Reproduce the material below line for line, with no changes.

── INPUT DATA

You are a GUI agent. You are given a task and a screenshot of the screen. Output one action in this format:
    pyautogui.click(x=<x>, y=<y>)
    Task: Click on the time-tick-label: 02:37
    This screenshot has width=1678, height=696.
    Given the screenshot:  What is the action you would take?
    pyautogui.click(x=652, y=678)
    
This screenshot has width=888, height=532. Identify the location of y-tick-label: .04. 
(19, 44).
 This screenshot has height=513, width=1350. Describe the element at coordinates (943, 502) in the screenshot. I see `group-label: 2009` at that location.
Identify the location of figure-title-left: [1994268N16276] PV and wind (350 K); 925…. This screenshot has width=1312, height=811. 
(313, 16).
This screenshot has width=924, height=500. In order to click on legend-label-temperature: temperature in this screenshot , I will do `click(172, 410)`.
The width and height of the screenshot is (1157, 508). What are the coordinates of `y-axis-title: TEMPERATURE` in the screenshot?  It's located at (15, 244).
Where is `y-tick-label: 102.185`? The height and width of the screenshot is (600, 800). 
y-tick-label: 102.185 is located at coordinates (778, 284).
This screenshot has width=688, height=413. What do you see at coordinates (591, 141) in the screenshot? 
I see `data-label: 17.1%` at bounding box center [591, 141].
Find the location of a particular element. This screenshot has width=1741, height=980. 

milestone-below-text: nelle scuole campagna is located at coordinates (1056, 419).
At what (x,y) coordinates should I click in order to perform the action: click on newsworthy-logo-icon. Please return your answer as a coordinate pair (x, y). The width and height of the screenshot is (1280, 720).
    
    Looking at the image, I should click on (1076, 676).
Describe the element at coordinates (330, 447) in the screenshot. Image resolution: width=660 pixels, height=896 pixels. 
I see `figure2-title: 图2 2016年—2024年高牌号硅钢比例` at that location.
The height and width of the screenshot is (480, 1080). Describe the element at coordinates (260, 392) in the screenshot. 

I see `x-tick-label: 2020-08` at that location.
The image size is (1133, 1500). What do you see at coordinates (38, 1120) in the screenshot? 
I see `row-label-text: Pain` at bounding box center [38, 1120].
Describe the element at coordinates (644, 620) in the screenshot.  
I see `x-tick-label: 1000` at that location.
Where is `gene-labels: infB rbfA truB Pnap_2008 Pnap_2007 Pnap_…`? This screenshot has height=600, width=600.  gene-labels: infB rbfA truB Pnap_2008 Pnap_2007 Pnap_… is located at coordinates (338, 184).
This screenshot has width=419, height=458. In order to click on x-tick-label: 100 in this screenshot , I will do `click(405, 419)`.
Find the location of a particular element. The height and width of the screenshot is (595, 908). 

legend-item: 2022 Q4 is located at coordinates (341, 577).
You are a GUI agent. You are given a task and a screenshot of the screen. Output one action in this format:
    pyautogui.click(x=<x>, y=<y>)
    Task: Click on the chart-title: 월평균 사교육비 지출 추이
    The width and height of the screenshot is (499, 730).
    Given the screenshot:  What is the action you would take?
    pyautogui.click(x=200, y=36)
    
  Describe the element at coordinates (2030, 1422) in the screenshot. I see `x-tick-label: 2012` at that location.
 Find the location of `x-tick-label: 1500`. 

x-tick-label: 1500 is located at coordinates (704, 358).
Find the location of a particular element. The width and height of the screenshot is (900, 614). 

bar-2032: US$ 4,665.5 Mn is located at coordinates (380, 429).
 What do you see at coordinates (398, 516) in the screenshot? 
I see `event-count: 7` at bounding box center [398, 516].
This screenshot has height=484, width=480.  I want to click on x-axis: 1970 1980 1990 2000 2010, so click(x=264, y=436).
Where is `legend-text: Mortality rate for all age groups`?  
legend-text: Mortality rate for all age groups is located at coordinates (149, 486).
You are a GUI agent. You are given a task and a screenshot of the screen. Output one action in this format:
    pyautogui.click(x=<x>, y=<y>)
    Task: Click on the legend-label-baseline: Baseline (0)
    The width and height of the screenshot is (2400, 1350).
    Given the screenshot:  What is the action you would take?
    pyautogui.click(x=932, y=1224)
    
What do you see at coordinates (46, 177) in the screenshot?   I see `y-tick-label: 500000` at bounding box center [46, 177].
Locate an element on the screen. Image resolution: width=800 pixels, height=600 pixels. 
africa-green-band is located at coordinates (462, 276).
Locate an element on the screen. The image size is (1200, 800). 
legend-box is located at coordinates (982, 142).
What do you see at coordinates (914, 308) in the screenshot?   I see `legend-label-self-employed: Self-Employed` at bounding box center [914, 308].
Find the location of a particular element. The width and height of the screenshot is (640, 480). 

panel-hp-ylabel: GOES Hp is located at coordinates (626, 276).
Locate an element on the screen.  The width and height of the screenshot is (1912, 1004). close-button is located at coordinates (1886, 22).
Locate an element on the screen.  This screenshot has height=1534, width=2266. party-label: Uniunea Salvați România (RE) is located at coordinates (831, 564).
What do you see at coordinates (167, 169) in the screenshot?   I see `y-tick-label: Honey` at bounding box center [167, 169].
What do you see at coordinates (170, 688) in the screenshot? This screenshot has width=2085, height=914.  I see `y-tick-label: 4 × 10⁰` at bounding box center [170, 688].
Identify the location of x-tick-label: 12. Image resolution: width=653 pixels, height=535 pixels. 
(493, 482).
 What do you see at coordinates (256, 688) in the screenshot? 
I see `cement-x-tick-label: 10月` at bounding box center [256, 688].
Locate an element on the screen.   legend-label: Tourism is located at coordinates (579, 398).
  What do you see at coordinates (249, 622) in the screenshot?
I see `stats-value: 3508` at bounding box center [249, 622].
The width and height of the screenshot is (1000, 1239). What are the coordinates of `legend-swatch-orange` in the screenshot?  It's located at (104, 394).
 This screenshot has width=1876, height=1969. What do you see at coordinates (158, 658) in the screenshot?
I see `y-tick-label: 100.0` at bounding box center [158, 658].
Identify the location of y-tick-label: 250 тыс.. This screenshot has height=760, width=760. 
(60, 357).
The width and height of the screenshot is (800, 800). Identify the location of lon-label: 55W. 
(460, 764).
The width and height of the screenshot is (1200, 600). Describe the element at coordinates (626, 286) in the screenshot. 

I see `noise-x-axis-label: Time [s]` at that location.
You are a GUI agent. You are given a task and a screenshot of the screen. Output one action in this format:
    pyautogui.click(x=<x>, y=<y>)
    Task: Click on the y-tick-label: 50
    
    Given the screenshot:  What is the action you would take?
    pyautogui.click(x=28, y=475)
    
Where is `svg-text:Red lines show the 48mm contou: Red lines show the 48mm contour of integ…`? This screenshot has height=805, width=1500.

────

● **SOLUTION BELOW**
You are a GUI agent. You are given a task and a screenshot of the screen. Output one action in this format:
    pyautogui.click(x=<x>, y=<y>)
    Task: Click on the time-tick-label: 02:37
    This screenshot has width=1678, height=696.
    Given the screenshot:  What is the action you would take?
    pyautogui.click(x=652, y=678)
    
This screenshot has width=888, height=532. Identify the location of y-tick-label: .04. 
(19, 44).
 This screenshot has height=513, width=1350. Describe the element at coordinates (943, 502) in the screenshot. I see `group-label: 2009` at that location.
Identify the location of figure-title-left: [1994268N16276] PV and wind (350 K); 925…. This screenshot has width=1312, height=811. 
(313, 16).
This screenshot has width=924, height=500. In order to click on legend-label-temperature: temperature in this screenshot , I will do `click(172, 410)`.
The width and height of the screenshot is (1157, 508). What are the coordinates of `y-axis-title: TEMPERATURE` in the screenshot?  It's located at (15, 244).
Where is `y-tick-label: 102.185`? The height and width of the screenshot is (600, 800). 
y-tick-label: 102.185 is located at coordinates (778, 284).
This screenshot has width=688, height=413. What do you see at coordinates (591, 141) in the screenshot? 
I see `data-label: 17.1%` at bounding box center [591, 141].
Find the location of a particular element. This screenshot has width=1741, height=980. 

milestone-below-text: nelle scuole campagna is located at coordinates (1056, 419).
At what (x,y) coordinates should I click in order to perform the action: click on newsworthy-logo-icon. Please return your answer as a coordinate pair (x, y). The width and height of the screenshot is (1280, 720).
    
    Looking at the image, I should click on (1076, 676).
Describe the element at coordinates (330, 447) in the screenshot. Image resolution: width=660 pixels, height=896 pixels. 
I see `figure2-title: 图2 2016年—2024年高牌号硅钢比例` at that location.
The height and width of the screenshot is (480, 1080). Describe the element at coordinates (260, 392) in the screenshot. 

I see `x-tick-label: 2020-08` at that location.
The image size is (1133, 1500). What do you see at coordinates (38, 1120) in the screenshot? 
I see `row-label-text: Pain` at bounding box center [38, 1120].
Describe the element at coordinates (644, 620) in the screenshot.  
I see `x-tick-label: 1000` at that location.
Where is `gene-labels: infB rbfA truB Pnap_2008 Pnap_2007 Pnap_…`? This screenshot has height=600, width=600.  gene-labels: infB rbfA truB Pnap_2008 Pnap_2007 Pnap_… is located at coordinates (338, 184).
This screenshot has width=419, height=458. In order to click on x-tick-label: 100 in this screenshot , I will do `click(405, 419)`.
Find the location of a particular element. The height and width of the screenshot is (595, 908). 

legend-item: 2022 Q4 is located at coordinates (341, 577).
You are a GUI agent. You are given a task and a screenshot of the screen. Output one action in this format:
    pyautogui.click(x=<x>, y=<y>)
    Task: Click on the chart-title: 월평균 사교육비 지출 추이
    The width and height of the screenshot is (499, 730).
    Given the screenshot:  What is the action you would take?
    pyautogui.click(x=200, y=36)
    
  Describe the element at coordinates (2030, 1422) in the screenshot. I see `x-tick-label: 2012` at that location.
 Find the location of `x-tick-label: 1500`. 

x-tick-label: 1500 is located at coordinates (704, 358).
Find the location of a particular element. The width and height of the screenshot is (900, 614). 

bar-2032: US$ 4,665.5 Mn is located at coordinates (380, 429).
 What do you see at coordinates (398, 516) in the screenshot? 
I see `event-count: 7` at bounding box center [398, 516].
This screenshot has height=484, width=480.  I want to click on x-axis: 1970 1980 1990 2000 2010, so click(x=264, y=436).
Where is `legend-text: Mortality rate for all age groups`?  
legend-text: Mortality rate for all age groups is located at coordinates (149, 486).
You are a GUI agent. You are given a task and a screenshot of the screen. Output one action in this format:
    pyautogui.click(x=<x>, y=<y>)
    Task: Click on the legend-label-baseline: Baseline (0)
    The width and height of the screenshot is (2400, 1350).
    Given the screenshot:  What is the action you would take?
    pyautogui.click(x=932, y=1224)
    
What do you see at coordinates (46, 177) in the screenshot?   I see `y-tick-label: 500000` at bounding box center [46, 177].
Locate an element on the screen. Image resolution: width=800 pixels, height=600 pixels. 
africa-green-band is located at coordinates (462, 276).
Locate an element on the screen. The image size is (1200, 800). 
legend-box is located at coordinates (982, 142).
What do you see at coordinates (914, 308) in the screenshot?   I see `legend-label-self-employed: Self-Employed` at bounding box center [914, 308].
Find the location of a particular element. The width and height of the screenshot is (640, 480). 

panel-hp-ylabel: GOES Hp is located at coordinates (626, 276).
Locate an element on the screen.  The width and height of the screenshot is (1912, 1004). close-button is located at coordinates (1886, 22).
Locate an element on the screen.  This screenshot has height=1534, width=2266. party-label: Uniunea Salvați România (RE) is located at coordinates (831, 564).
What do you see at coordinates (167, 169) in the screenshot?   I see `y-tick-label: Honey` at bounding box center [167, 169].
What do you see at coordinates (170, 688) in the screenshot? This screenshot has width=2085, height=914.  I see `y-tick-label: 4 × 10⁰` at bounding box center [170, 688].
Identify the location of x-tick-label: 12. Image resolution: width=653 pixels, height=535 pixels. 
(493, 482).
 What do you see at coordinates (256, 688) in the screenshot? 
I see `cement-x-tick-label: 10月` at bounding box center [256, 688].
Locate an element on the screen.   legend-label: Tourism is located at coordinates (579, 398).
  What do you see at coordinates (249, 622) in the screenshot?
I see `stats-value: 3508` at bounding box center [249, 622].
The width and height of the screenshot is (1000, 1239). What are the coordinates of `legend-swatch-orange` in the screenshot?  It's located at (104, 394).
 This screenshot has width=1876, height=1969. What do you see at coordinates (158, 658) in the screenshot?
I see `y-tick-label: 100.0` at bounding box center [158, 658].
Identify the location of y-tick-label: 250 тыс.. This screenshot has height=760, width=760. 
(60, 357).
The width and height of the screenshot is (800, 800). Identify the location of lon-label: 55W. 
(460, 764).
The width and height of the screenshot is (1200, 600). Describe the element at coordinates (626, 286) in the screenshot. 

I see `noise-x-axis-label: Time [s]` at that location.
You are a GUI agent. You are given a task and a screenshot of the screen. Output one action in this format:
    pyautogui.click(x=<x>, y=<y>)
    Task: Click on the y-tick-label: 50
    
    Given the screenshot:  What is the action you would take?
    pyautogui.click(x=28, y=475)
    
Where is `svg-text:Red lines show the 48mm contou: Red lines show the 48mm contour of integ…`? This screenshot has height=805, width=1500.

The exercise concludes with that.